A Holistic System Approach

Andreas Haubrich, head Process Engineering Laboratory, deputy head Process Engineering, Sanofi-Avent

  • Andreas Haubrich, head Process Engineering Laboratory,  deputy head Process Engineering, Sanofi-Aventis Andreas Haubrich, head Process Engineering Laboratory, deputy head Process Engineering, Sanofi-Aventis

Flow processes have to be handled as a holistic system approach. Diverse applications of flow chemistry in pharmaceutical environment demonstrate the value of this strategy towards every aspect ranging from synthesis, in-line analysis and purification to final formulation and tableting.
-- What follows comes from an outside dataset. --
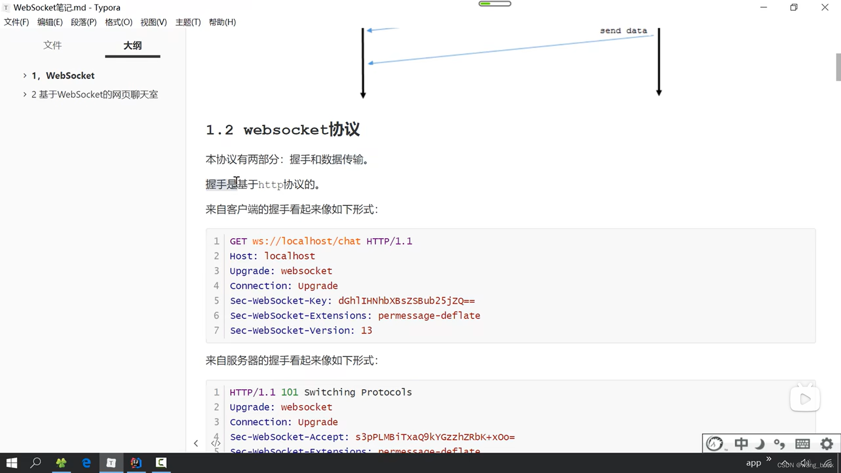Expand 基于WebSocket的网页聊天室 outline item

pyautogui.click(x=25, y=94)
Introducing such a way of thinking early into a development pipeline can give significant simplification during the scale up. The increasing demand of material needed for the different stages of development phases can be reached efficiently and finally the building of a large-scale facility is straight forward.
Focusing the continuous flow approach to a late stage process or a large-scale manufacturing plant limits the opportunity significantly. At these stages stringent timelines often limit the opportunity to optimize the specific reaction process and to apply flow in a strategically impactful way.
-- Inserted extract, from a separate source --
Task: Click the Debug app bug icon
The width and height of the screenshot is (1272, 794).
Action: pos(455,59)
In order to step in continuous flow earlier there is a need for cultural changes due to lack of training or education in this area. The entire processing sequence, considering reaction, quenching, work-up, extraction and purification etc. as part of the holistic design of the preparative route needs to be worked out differently. The ability to install real-time monitoring leads to rapid identification current process status and/or upcoming of trends/issues. Furthermore, the use of direct in-line purification and analytical techniques can be implemented, thus generating a more streamlined and information enriched reaction sequence.
As flow chemistry is not a plug and play technology a thoroughly process analysis, including each unit operation of a process, has to be performed to identify e.g. key cost driver’s and most challenging obstacles.
All this makes the interaction of different working disciplines – chemists, engineers, analysts, statisticians and many more necessary, in order to end in an overall economic beneficial process design. By installing interdisci­plinary working teams this flow chemistry will be able to capture full benefits.